PLEASANTON, Calif., Oct 15, 2013 (BUSINESS WIRE) — Veeva Systems Inc. VEEV +81.83% , a leading provider of industry cloud software solutions for life sciences, today announced the pricing of its initial public offering of 13,045,000 shares of its Class A common stock at a price to the public of $20.00 per share. A total of 9,720,000 shares are being offered by Veeva, and a total of 3,325,000 shares are being offered by certain selling stockholders. The shares are expected to begin trading on the New York Stock Exchange on Oct. 16, 2013 under the symbol “VEEV”. In addition, the underwriters have been granted a 30-day option to purchase up to an additional 1,956,750 shares of Class A common stock from Veeva. Veeva will not receive any proceeds from the sale of shares by the selling stockholders.

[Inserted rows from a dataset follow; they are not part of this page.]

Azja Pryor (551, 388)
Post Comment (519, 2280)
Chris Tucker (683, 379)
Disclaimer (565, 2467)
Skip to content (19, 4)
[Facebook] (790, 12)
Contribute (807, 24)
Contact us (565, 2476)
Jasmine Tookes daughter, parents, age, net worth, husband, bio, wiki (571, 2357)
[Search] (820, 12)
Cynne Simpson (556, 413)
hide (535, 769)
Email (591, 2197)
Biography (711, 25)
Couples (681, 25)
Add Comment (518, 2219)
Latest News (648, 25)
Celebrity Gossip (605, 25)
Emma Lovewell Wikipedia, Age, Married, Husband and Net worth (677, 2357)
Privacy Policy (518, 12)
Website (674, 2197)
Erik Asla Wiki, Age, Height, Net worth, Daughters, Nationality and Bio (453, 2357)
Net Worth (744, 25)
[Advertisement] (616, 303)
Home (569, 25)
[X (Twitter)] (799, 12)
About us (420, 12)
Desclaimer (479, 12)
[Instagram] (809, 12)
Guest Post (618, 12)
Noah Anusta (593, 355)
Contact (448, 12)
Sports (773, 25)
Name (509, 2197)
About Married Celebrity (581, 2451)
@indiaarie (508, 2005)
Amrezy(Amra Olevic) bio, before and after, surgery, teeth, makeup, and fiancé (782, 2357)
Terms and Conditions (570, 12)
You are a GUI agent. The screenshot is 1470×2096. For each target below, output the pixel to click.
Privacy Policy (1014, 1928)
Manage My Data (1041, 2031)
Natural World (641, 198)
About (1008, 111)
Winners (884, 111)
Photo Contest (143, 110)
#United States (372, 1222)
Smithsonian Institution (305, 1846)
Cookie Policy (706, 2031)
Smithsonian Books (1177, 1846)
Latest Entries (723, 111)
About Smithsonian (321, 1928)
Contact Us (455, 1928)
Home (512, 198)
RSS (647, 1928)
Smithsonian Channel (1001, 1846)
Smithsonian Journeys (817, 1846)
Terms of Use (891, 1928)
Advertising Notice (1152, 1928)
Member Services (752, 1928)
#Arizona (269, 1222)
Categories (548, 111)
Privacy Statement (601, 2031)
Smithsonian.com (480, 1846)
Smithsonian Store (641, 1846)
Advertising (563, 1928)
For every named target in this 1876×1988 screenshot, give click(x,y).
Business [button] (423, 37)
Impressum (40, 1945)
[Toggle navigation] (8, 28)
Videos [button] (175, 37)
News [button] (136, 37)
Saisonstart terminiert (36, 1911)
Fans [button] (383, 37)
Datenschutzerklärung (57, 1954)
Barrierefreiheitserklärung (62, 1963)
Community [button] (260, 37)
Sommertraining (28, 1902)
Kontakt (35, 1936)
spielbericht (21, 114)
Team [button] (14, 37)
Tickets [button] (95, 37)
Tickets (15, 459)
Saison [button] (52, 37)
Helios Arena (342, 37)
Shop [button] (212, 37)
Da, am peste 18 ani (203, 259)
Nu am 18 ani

Morgan Stanley & Co. LLC and Deutsche Bank Securities Inc. are acting as joint book-running managers for the offering. Pacific Crest Securities LLC, Stifel, Nicolaus & Company, Incorporated, Wells Fargo Securities, LLC, and Canaccord Genuity Inc. are acting as co-managers.
A registration statement relating to these securities has been filed with the Securities and Exchange Commission and was declared effective on Oct. 15, 2013. The offering is being made only by means of a prospectus. A copy of the final prospectus relating to the offering, when available, may be obtained from: Morgan Stanley & Co. LLC, Attention: Prospectus Department, 180 Varick Street, 2nd Floor, New York, NY 10014, or by calling (866) 718-1649, or by emailing a request to firstname.lastname@example.org; or from Deutsche Bank Securities Inc., Attention: Prospectus Department, 60 Wall Street, New York, New York 10005-2836, or via telephone at (800) 503-4611, or email at email@example.com.
This press release shall not constitute an offer to sell or the solicitation of an offer to buy, nor shall there be any sale of these securities in any state or jurisdiction in which such an offer, solicitation or sale would be unlawful prior to registration or qualification under the securities laws of any such state or jurisdiction.